Aufgabenstellung
Auf welchen Punkt konzentrierte sich laut dem Textauszug die Berichterstattung über die Obsan-Studie vor allem?

Textauszug

Wenige Tage später lesen wir andererseits einen Text von Ivo Knill im Magazin des Tagesanzeigers: «Verzweifelt gesucht: Hausärztin». Es ist eine berührende Reportage über den erschöpfenden Praxisalltag einer Hausärztin, seiner Frau, ein empathischer Blick auf ihre Realität und die schwierigen Rahmenbedingungen für ihren Beruf. Das Fazit nach der Lektüre: Ein Leben am Rand der Erschöpfung.

Zufriedene Grundversorger:innen in der Schweiz

Die besagte Obsan-Studie beleuchtet zahlreiche Aspekte der Grundversorgung und noch viel mehr Daten und Statistiken. Durchaus differenziert. Die Berichterstattung über die grosse Auslegeordnung konzentrierte sich indes vornehmlich auf einen Punkt: die Zufriedenheit der Hausärzt:innen in der Schweiz. «Die allgemeine Zufriedenheit mit der eigenen Praxistätigkeit fällt in der Schweiz am höchsten aus», heisst es da. Und weiter: «Was die Zufriedenheit mit dem Einkommen, der verfügbaren Zeit pro Patientin und Patient, dem täglichen Arbeitspensum und der Work-Life-Balance anbelangt, so zeigen die Ärztinnen und Ärzte der Schweiz ein international vergleichsweise hohes Niveau.»

Eingabedaten
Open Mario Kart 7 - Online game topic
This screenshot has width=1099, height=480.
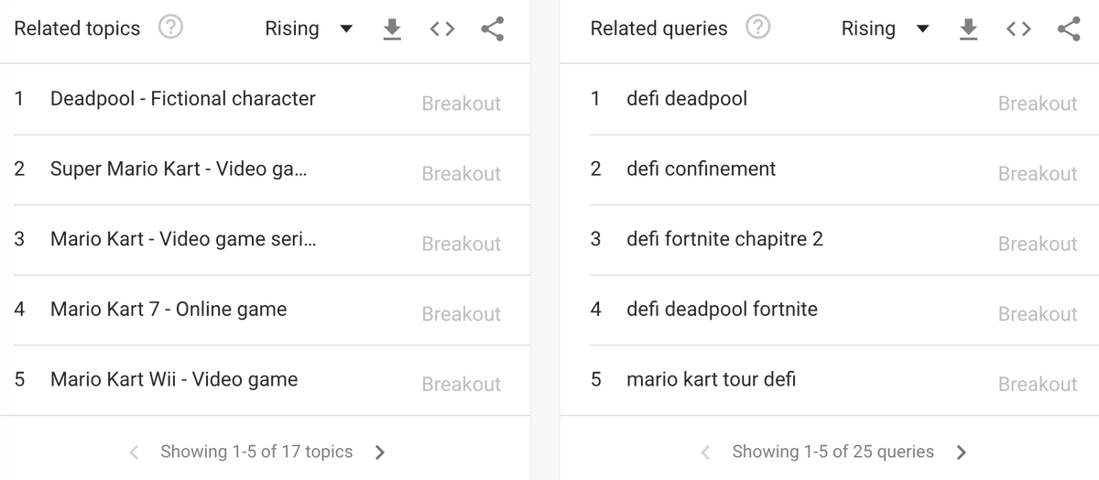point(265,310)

==

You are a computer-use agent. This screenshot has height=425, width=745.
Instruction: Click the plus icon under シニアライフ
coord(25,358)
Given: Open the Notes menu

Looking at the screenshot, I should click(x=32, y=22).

...

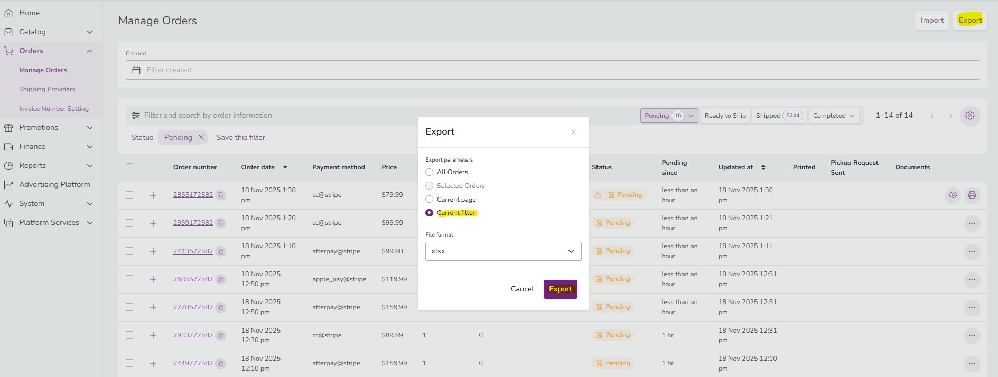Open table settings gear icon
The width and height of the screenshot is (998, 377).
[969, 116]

Musterlösung
Auf die Zufriedenheit der Hausärzt:innen in der Schweiz.